Zografski w ostatnich miesiącach podjął współpracę z psychologiem, co już przynosi wymierne efekty. - Pierwszy raz poradziłem sobie ze stresem, minionej zimy miałem z tym duże problemy. Dobrze skakałem podczas treningów, a później nie mogłem tego powtórzyć. Teraz widzimy, że krok po kroku zmierzamy do przodu - stwierdził trzykrotny olimpijczyk, który minionej zimy zgromadził 63 punkty do klasyfikacji generalnej Pucharu Świata, co dało mu 39. lokatę.

Jeszcze miesiąc temu Zografski nie błyszczał podczas Igrzysk Europejskich Kraków-Małopolska 2023. Na Średniej Krokwi był 15., a na Wielkiej Krokwi dopiero 35. - To był bardzo wczesny etap sezonu, do tego zmieniliśmy kilka rzeczy w technice. Uważam, że jesteśmy na dobrej drodze - skomentował.

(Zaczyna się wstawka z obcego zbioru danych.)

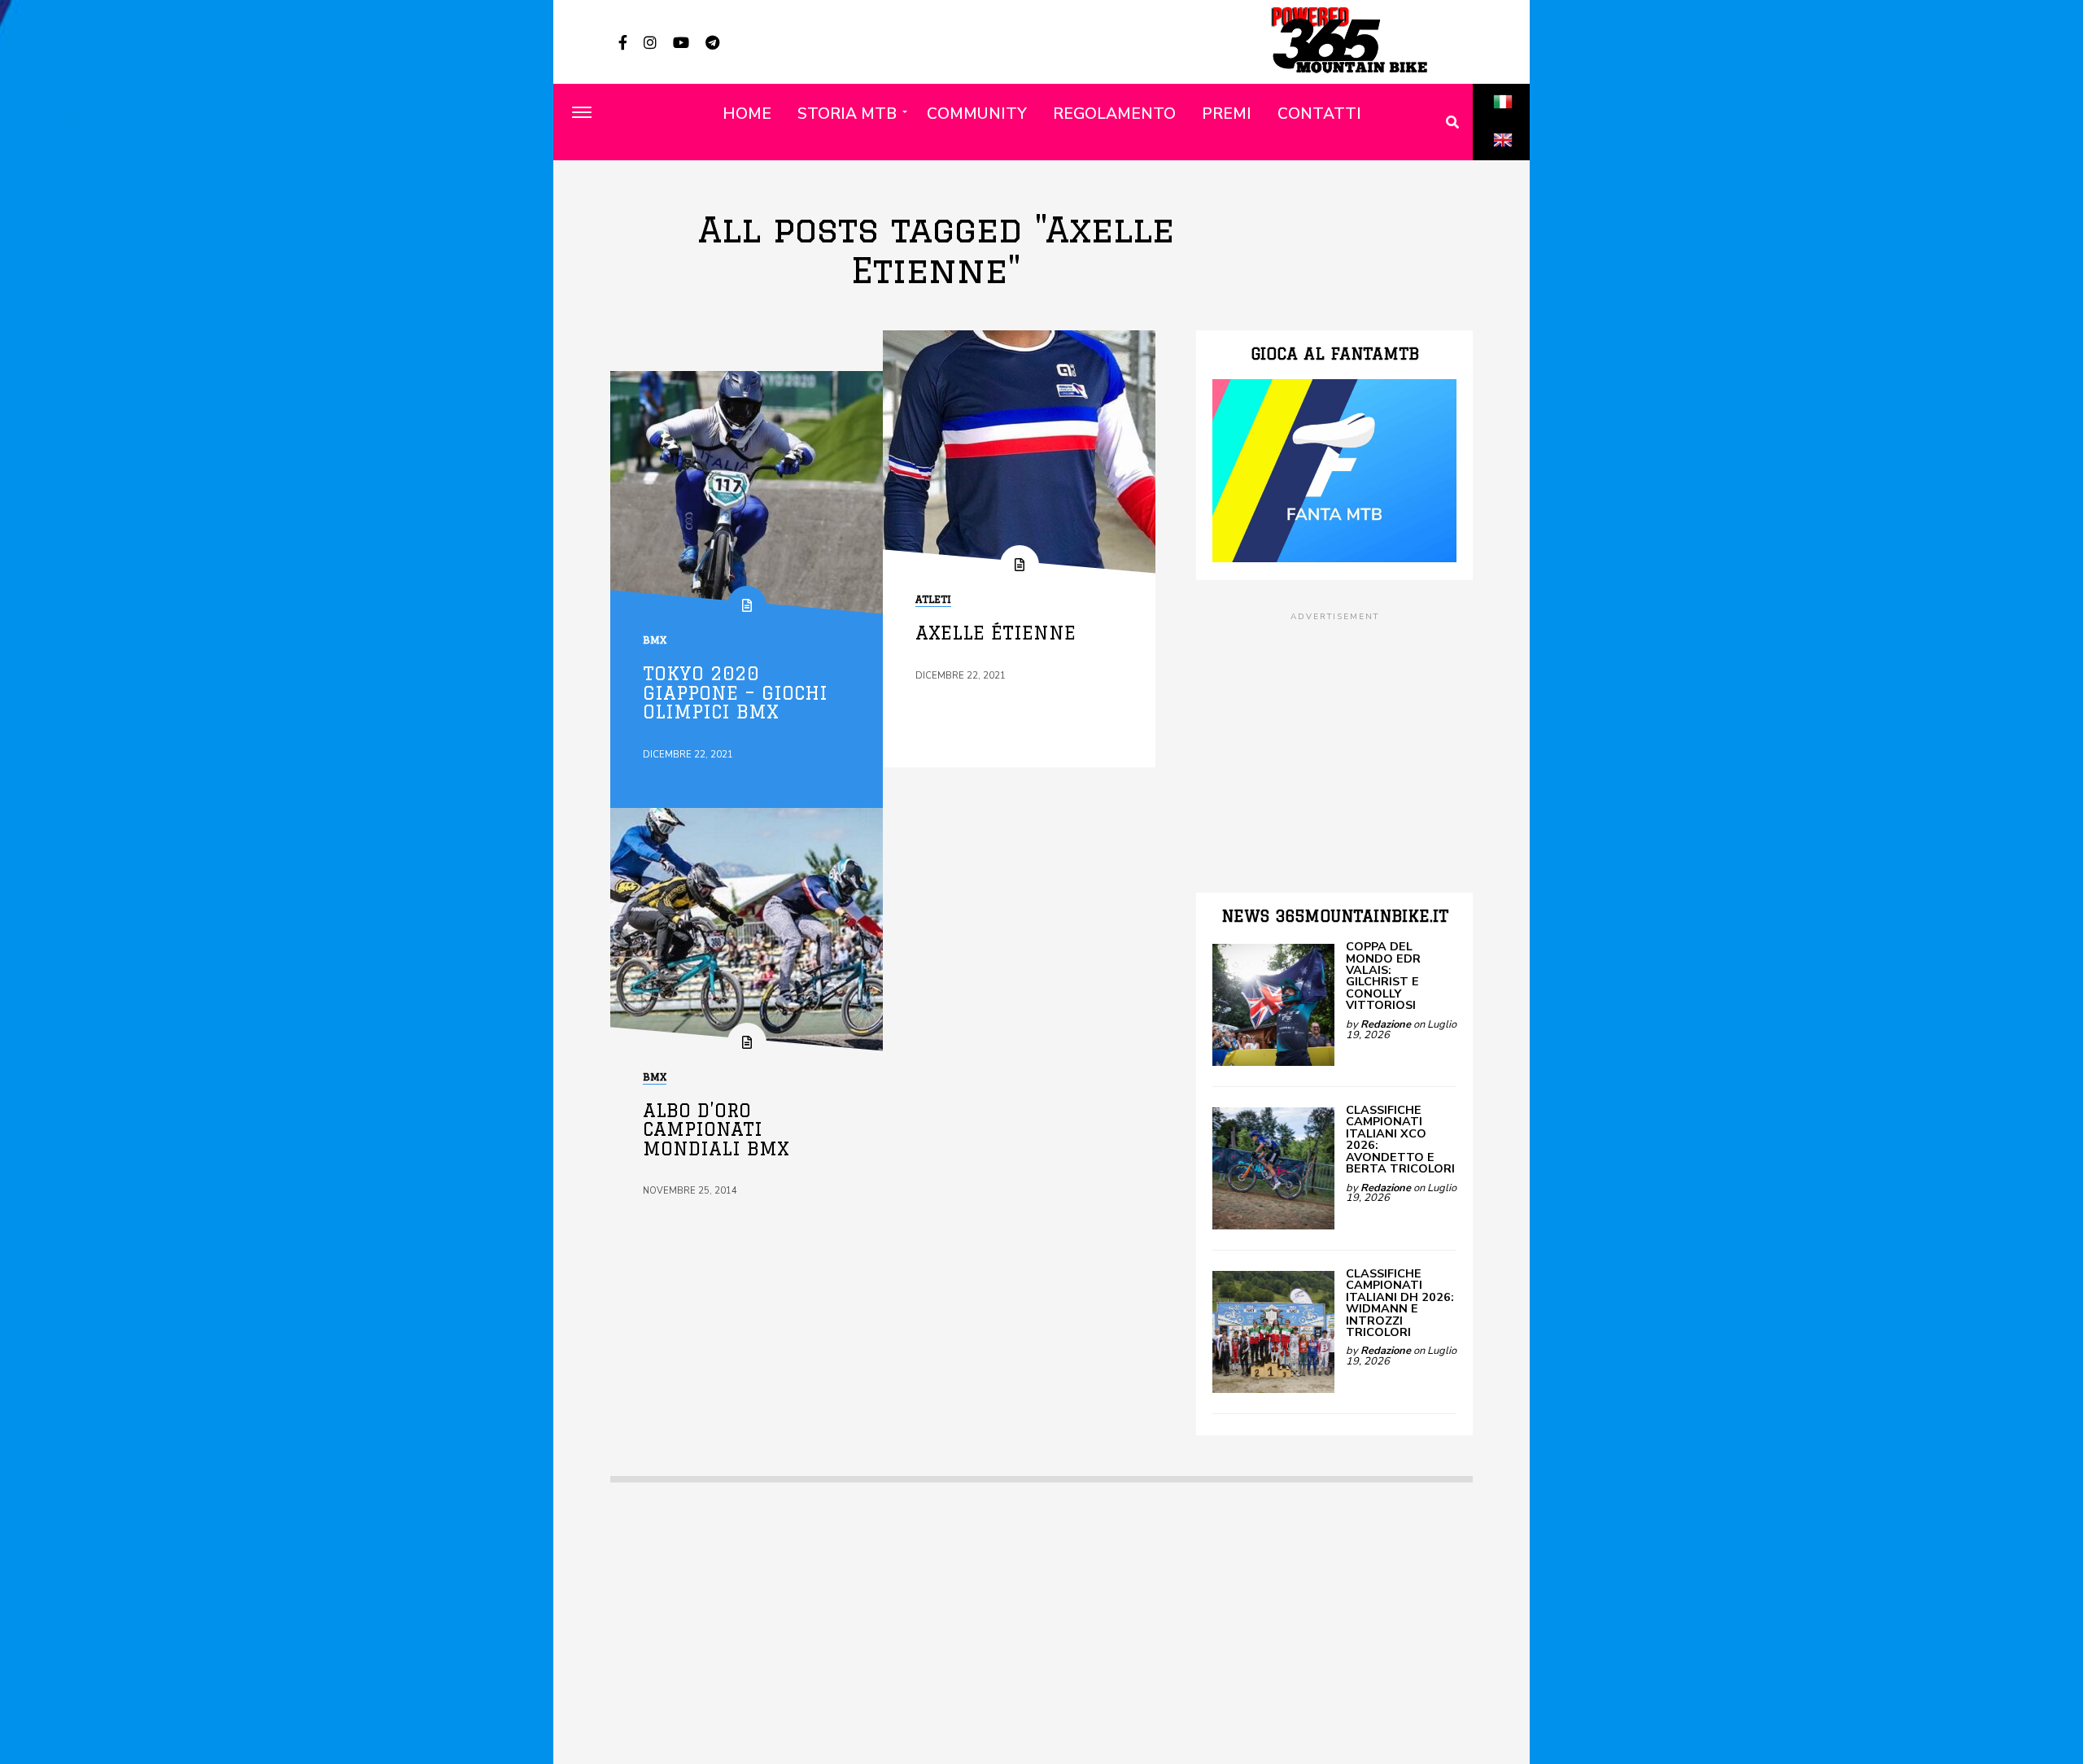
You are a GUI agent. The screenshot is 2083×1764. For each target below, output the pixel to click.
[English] (1503, 158)
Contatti (1319, 113)
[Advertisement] (1334, 738)
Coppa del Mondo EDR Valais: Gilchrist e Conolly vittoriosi (1383, 975)
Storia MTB (847, 113)
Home (747, 113)
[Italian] (1503, 120)
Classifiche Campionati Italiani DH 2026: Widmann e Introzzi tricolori (1400, 1302)
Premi (1226, 113)
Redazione (1385, 1024)
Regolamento (1114, 113)
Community (977, 113)
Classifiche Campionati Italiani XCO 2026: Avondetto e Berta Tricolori (1400, 1139)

Bułgar przez większość kariery lepiej radził sobie na skoczniach normalnych. Teraz, między innymi za sprawą zajęć w szwedzkim tunelu aerodynamicznym, ma być w stanie wykorzystać rezerwy w fazie lotu. - Mam nadzieję! Widać, że można. Co było kluczem? To jest sekret! Wszystkiego po trochu i na końcu będą efekty - odniósł się enigmatycznie.

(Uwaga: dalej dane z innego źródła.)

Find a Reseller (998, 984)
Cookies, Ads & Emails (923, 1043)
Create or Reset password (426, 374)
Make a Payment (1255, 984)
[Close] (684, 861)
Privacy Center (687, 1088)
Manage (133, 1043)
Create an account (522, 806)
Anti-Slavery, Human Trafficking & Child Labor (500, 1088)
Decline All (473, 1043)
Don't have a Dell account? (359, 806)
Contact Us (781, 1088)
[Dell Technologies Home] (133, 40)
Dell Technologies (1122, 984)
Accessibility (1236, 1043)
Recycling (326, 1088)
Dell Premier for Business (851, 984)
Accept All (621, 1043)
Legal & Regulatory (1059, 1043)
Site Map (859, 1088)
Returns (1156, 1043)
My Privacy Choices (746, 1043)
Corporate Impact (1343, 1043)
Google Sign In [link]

Drugim przystankiem Letniego Grand Prix 2023 będzie Szczyrk, gdzie Zografski pojawi się jako współlider klasyfikacji generalnej. - Nie skupiam się na tym. Najważniejsza jest zima i to jest nasz cel. Teraz się uczę i przygotowuję do rywalizacji na śniegu - zaznaczył.

Czy Zografski uważa, że jego sukcesy mogą przyczynić się do rozwoju skoków w Bułgarii, gdzie swoich sił na przestarzałych obiektach próbują dzieci? - Mam nadzieję, że teraz skoki pojawią się w telewizji i coś zacznie się dziać w tym kierunku, a ministerstwo pomoże, by powstały skocznie dla dzieciaków - słyszymy.

Letnie Grand Prix wraca do Szczyrku po dwunastu latach przerwy. Zografski przez chwilę był nawet oficjalnym rekordzistą polskiej skoczni. - Pamiętam! To był 2011 rok. Chyba byłem piąty? - przypomniał trafnie.

Zografski nie ukrywa, że zawody w naszym kraju mają dla niego szczególne znaczenie. - Nie mówię jeszcze pięknie po polsku, ale uczę się i mam nadzieję, że się nauczę. Podoba mi się w Polsce, mam żonę z Polski, więc czuję się jak w domu! - przyznał mieszkaniec naszego kraju.

W Szczyrku odbędą się dwa konkursy indywidualne. Kwalifikacje do pierwszego z nich, a także oficjalny trening, zaplanowano na najbliższy piątek.